Discussing the impact of infrastructure cess imposed by Sindh and Punjab government on importers/imports, the committee asked the Ministry of Commerce to discuss the matter in the cabinet and bring the issue to the notice of Prime Minister Imran Khan.
The meeting was held under the chairmanship of Senator Mirza Muhammad Afridi at the Parliament House on Wednesday.
Senator Syed Shibli Faraz proposed passing a resolution in the Senate and reiterated the need to remove double taxation and ensure a proper mechanism to deal with the issue.
He was of the view that the state ought to ease matters for investors and businesses instead of complicating them.

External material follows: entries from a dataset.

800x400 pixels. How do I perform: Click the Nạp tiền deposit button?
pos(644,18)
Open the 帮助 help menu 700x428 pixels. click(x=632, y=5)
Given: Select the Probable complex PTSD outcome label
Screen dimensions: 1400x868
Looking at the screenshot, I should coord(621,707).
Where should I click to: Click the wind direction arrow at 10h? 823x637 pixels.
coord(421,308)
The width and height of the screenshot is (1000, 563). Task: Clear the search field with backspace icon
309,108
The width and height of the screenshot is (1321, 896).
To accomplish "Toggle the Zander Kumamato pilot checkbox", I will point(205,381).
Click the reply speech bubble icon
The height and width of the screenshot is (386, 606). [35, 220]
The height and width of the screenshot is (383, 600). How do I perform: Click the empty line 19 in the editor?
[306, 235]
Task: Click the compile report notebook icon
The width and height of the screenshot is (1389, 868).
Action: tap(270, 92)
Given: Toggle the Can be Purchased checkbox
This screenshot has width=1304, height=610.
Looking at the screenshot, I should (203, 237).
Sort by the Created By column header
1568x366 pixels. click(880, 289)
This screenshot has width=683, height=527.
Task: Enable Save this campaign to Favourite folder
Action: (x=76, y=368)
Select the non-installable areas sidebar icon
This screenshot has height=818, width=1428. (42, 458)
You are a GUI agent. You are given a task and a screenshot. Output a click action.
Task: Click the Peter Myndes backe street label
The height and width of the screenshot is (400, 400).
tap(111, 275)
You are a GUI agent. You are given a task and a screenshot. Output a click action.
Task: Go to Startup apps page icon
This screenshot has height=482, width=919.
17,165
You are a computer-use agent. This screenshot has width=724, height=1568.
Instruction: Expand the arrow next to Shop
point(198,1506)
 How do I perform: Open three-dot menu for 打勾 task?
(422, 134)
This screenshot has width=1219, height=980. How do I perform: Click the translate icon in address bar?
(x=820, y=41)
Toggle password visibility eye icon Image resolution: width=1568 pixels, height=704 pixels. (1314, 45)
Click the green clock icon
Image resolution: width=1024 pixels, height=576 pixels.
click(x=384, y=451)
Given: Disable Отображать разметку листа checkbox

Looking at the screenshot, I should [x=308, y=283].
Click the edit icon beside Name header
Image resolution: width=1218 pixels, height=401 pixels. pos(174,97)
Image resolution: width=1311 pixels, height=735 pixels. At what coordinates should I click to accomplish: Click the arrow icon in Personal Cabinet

The committee discussed The Trade Organisations (Amendment) Bill, 2019 moved by Senator Naseebullah Bazai seeking amendment in Section 11(1) of the Trade Organisations Act, 2013 calling for an increase in tenure of FPCCI president from one year to three years.
Members of the committee, as well as representatives from different chambers, held the opinion that length of tenure should stay the same because presidents, who were committed, would serve as good in one year as they would in additional years.
Talking about the steps taken to diversify export markets, Dawood said, “Pakistan has exported tractors to Tanzania, Kenya and Mozambique and a memorandum of understanding has been signed with Angola for tractors.”
“Orders of water dispensers and air conditioners are also being received from Europe.”
Meeting on SEZs
Separately, in a meeting with delegation of Bin Qasim Industrial Park and Korangi Creek Industrial Park, Dawood highlighted the tax incentives provided to Special Economic Zones (SEZs).
Investors in the delegation called the meeting to discuss various issues pertaining to taxation anomalies regarding the SEZs.
“The incentives include one-time exemption from customs duties and taxes on import of plant and machinery into SEZs for installation in these zones,” he said. “Moreover, the government has also given tax holidays for 10 years to all enterprises which will commence commercial production by June 30, 2020, in SEZs.”
Dawood emphasised that beside tax incentives, the incumbent government has taken strategic decision to facilitate investors by providing state-of-the-art infrastructure in SEZs so they could contribute to the national economy by starting commercial production at the earliest.
During the meeting, investors raised issues relating to the timely issuance of tax exemption certificates from the Federal Board of Revenue (FBR), which are causing inconvenience and delays in investment decisions by new investors.
In order to address this issue, FBR Chairman Shabbar Zaidi apprised the participants that he would nominate a dedicated focal officer in FBR who would coordinate with investors to resolve any issue being faced in their investment ventures.
The adviser urged investors to invest in SEZs in the priority areas, which included textile, food processing, logistics, and automobiles in order to get high returns on their investment.